The USDA recently announced that its FoodKeeper App will now feature an additional tool – a recall alert. Unfortunately, despite efforts to ensure proper testing, storage, and transport of food goods, there are contamination cases that cause large scale recalls every year. This information is important for customers, but there are still many Americans who are not aware of the recalls until the contamination risk has passed (and, in some cases, are never aware of it). While, in the vast majority of the cases, those unaware of the recall are not impacted by it, there is concern that others will fall ill or even face life-threatening situations simply because they did not know that the food had been recalled. The new app update announced by the USDA is meant to be one more layer of defense against that.
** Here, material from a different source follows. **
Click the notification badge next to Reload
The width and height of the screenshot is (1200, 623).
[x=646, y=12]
As the USDA works to make recalls more widely known, a major food recall is being announced. Frozen meat products manufactured by German Sausage Haus LLC may have been contaminated with staphylococcal enterotoxin as a result of different processing and storage processes. These bacteria are commonly associated with digestive illness after consumption – severe cramping, diarrhea, nausea, etc. As a result of the possible contamination, more than twelve hundred pounds of meat produced by the country is being recalled.
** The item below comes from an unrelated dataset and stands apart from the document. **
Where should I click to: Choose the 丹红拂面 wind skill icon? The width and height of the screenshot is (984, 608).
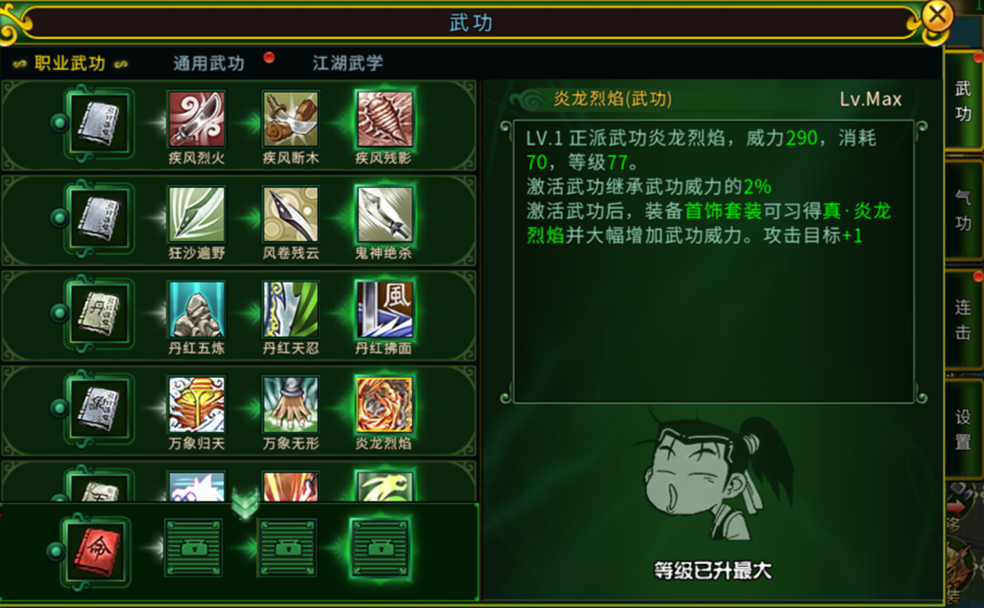(x=384, y=309)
There are many levels of frustration associated with food recalls. There is, of course, the trouble of trying to make all consumers aware of the possible threat to their health. There is the frustration on the part of the company, forced to spend money (and lose the initial investment) in order to recall and replace the contaminated products. And, there is the knowledge that, in many cases, the problem might have been prevented with the proper procedures. HVAC is a big player in the fight against food contamination. The ability to control climate allows for safer food processing, storage, and transportation. Sensors and controls can be installed to provide the very best control over temperature and humidity within the designated food preparation- and storage facilities. When HVAC systems fail, the potential for bacterial contamination is drastically increased.